Wednesday, February 22, 2012

Generally Speaking

People say things without thinking. To be sure, this generalization applies to me, too. I once had a teacher who enjoyed saying, “All generalizations are false, including this one.” Still, as a whole, we say things that we often realize in retrospect, were foolish.

Of course you and I experience this less often than some people. You probably think I’m headed for the politicians, don’t you? Surprisingly, I’m not. Fish in a barrel, and all that. No, I’m getting at the inane things announcers say in commercials. Specifically I am addressing one in particular.

I’ve been hearing a mattress company ad on television lately that raises my blood pressure and sets my teeth on edge. Oh sure, lots of ads do that, and I couldn’t tell you the name of this advertiser even if I thought it advisable. There are dozens of them, and they all sound alike. Mattress Giant, Mattress Firm, Mattress Source, Mattress Direct, Mattresses R Us… I think you could play MadLibs and insert any noun after the word ‘mattress’, and you’d find there’s a company somewhere operating under that name. Like Mattress Canary. I’m just saying.

▶ **Jobs**
1. Summarize the post about careless remarks in two sentences.
2. Reproduce the stretch of the post about careless remarks from "Of course you" through "one in particular.".

▶ **Entries**

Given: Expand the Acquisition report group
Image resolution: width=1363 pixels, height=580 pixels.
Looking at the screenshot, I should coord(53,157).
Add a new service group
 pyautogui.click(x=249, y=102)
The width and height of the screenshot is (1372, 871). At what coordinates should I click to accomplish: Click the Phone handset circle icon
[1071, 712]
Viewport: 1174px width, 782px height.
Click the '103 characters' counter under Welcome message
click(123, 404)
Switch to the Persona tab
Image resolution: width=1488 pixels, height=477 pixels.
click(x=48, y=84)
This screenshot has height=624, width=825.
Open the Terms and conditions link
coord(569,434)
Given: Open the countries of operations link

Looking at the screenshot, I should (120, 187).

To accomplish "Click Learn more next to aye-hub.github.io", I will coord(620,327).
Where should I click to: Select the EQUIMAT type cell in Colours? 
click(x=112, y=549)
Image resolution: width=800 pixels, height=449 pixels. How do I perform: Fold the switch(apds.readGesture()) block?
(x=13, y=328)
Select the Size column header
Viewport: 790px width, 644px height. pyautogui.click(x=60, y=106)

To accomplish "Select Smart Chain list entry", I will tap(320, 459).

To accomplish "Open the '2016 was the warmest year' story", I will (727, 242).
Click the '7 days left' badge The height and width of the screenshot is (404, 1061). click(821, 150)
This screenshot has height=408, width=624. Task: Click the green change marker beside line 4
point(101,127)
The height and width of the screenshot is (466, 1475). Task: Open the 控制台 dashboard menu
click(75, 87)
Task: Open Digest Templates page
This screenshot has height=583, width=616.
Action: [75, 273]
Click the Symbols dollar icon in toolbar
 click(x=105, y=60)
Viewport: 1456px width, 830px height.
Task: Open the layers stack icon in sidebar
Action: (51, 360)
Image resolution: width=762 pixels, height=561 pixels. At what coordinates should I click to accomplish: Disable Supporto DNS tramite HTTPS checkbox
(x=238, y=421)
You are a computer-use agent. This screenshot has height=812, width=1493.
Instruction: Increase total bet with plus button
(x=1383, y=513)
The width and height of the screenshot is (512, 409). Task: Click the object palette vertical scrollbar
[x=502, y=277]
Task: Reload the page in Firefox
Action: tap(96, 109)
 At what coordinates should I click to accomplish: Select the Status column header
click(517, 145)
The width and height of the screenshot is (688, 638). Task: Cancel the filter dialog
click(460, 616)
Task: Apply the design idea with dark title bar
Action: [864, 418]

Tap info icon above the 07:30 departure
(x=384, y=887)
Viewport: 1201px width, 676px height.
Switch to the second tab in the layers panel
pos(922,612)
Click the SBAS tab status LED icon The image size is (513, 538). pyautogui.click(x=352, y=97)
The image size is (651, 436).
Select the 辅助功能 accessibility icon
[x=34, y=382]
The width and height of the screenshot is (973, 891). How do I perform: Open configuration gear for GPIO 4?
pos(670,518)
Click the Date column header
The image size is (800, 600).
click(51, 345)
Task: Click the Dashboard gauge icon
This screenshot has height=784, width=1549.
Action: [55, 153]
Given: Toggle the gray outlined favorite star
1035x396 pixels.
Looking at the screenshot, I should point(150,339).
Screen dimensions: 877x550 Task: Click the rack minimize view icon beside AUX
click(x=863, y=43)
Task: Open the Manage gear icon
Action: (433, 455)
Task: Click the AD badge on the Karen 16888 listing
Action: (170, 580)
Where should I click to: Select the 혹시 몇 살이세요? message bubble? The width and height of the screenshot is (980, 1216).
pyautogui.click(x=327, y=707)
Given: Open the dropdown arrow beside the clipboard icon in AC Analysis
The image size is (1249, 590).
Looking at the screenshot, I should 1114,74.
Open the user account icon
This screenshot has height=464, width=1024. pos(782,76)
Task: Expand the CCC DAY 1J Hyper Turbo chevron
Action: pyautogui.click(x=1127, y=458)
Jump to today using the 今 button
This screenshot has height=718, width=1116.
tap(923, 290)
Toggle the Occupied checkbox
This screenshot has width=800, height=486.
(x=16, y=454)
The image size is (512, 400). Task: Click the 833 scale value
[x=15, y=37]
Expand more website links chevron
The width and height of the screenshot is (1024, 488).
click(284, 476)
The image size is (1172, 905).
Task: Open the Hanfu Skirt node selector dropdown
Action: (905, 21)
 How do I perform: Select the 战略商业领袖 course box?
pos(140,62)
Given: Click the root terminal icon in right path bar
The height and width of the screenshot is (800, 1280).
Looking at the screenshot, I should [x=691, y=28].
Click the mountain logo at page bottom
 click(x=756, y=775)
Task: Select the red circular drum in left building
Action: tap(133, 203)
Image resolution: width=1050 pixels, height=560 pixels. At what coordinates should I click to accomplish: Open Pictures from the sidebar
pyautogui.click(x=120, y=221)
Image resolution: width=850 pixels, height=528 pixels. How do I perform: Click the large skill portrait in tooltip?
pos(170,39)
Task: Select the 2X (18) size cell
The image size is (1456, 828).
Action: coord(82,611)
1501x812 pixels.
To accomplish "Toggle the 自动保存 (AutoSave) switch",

▶ **Results of the tasks**
1. The writer observes that people, the writer included, say things without thinking that later seem foolish. Instead of politicians, the writer singles out a television ad for a mattress company that is irritating, and notes that the many mattress companies all sound alike.

2.
Of course you and I experience this less often than some people. You probably think I’m headed for the politicians, don’t you? Surprisingly, I’m not. Fish in a barrel, and all that. No, I’m getting at the inane things announcers say in commercials. Specifically I am addressing one in particular.